In the first Price case a majority of the court concluded that the Price-Beckwith group was entitled to the accumulated oil royalties from eight producing oil wells situated in Grand Bay. To determine the ownership of these royalties it Was necessary for the court to determine the ownership of the bed of Grand Bay as between the State and the Price-Beckwith group, each claiming it adversely to the other.

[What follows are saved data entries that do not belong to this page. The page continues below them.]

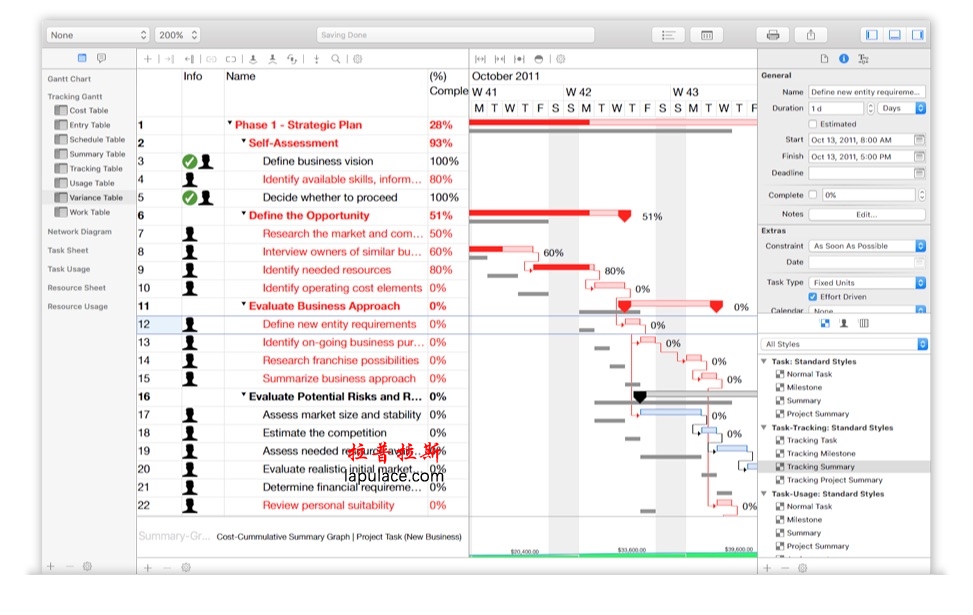Click the Gantt settings gear icon

tap(560, 59)
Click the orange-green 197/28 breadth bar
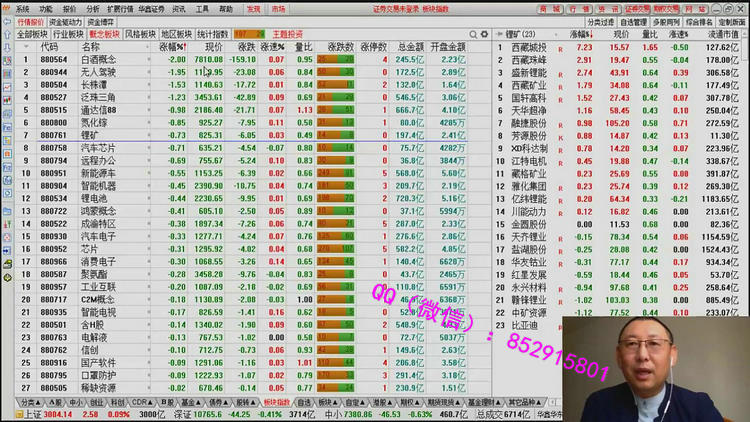 [249, 34]
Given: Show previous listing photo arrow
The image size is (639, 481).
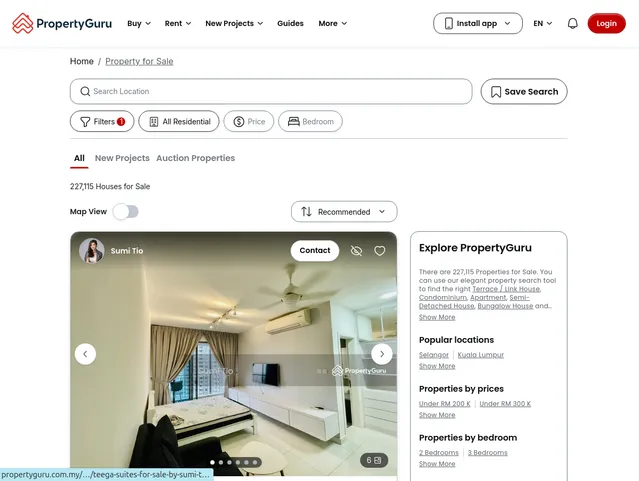Looking at the screenshot, I should point(86,354).
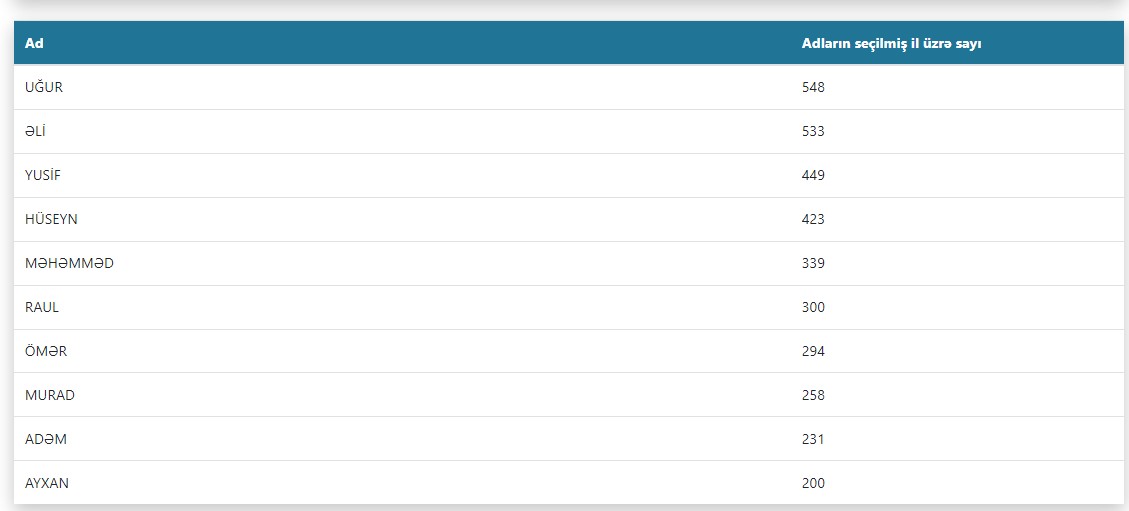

In holding that the Price-Beckwith group was entitled to the royalties from these eight wells the court concluded that the Beckwith Patent No. 1965 [225 La. 706, 74 So. 2d 7] “was tacitly confirmed and rendered unassailable by the inaction of the State and the provisions of Act No. 62 of 1912”. This conclusion could mean only that the ownership of the bed of Grand Bay as between the State and the Price-Beckwith group was vested in the latter, and that the lease granted by this group to the California Company was valid.

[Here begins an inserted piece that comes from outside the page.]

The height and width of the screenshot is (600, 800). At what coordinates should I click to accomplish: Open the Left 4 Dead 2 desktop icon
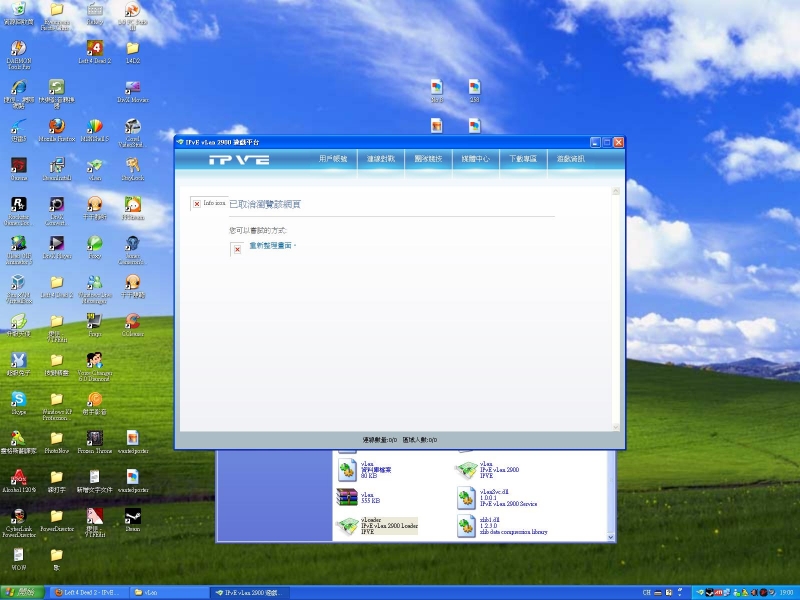click(x=94, y=48)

The instant case was brought to determine the ownership of the royalties accru*359ing from additional wells which have been completed since the institution of the first Price case but which are located in Grand Bay within the area covered by Beckwith Patent No. 1965, already held by this court to be unassailable, and were drilled under the lease already held to be valid. Since it has been judicially determined by the majority in the first Price case that the Price-Beckwith group was entitled to the royalties there in dispute because of its ownership of that portion of Grand Bay covered by Patent No. 1965, and since the royalties here in dispute are from wells within the same area described in that patent and drilled under the same lease, that judgment is conclusive of the issue presented here.

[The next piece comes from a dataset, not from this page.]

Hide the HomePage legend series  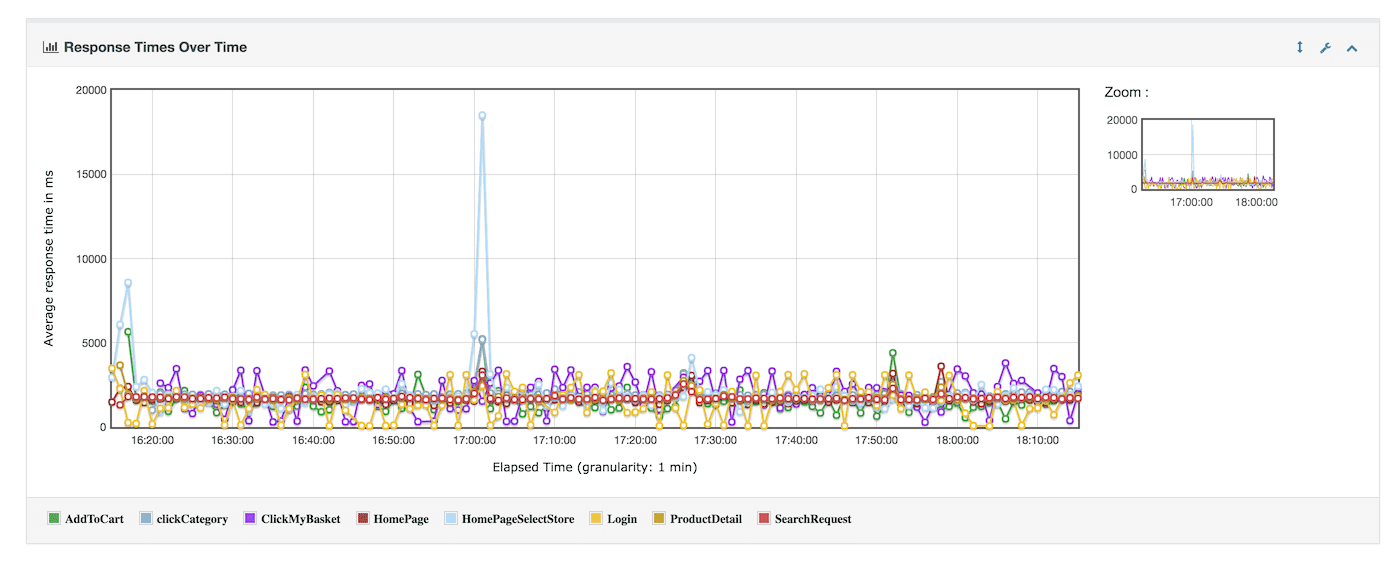click(x=401, y=519)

As the trial judge so aptly says, “Every claim to title set up by the State in this case is a claim which the State either made or could have made in the prior suit, because all of these claims existed at the time of the first suit. The State therefore is bound by the first judgment even though some of its claims to title may have been omitted therefrom. Any other decision by this Court would lead to a ridiculous result. It would be absurd to say that the Price-Beck-with Group owns the lands covered by Patent No. 1965 for the purpose of determining the ownership of the royalties from eight wells located thereon, but does not own them for the purpose of determining the ownership of the royalties from seven additional wells located thereon.”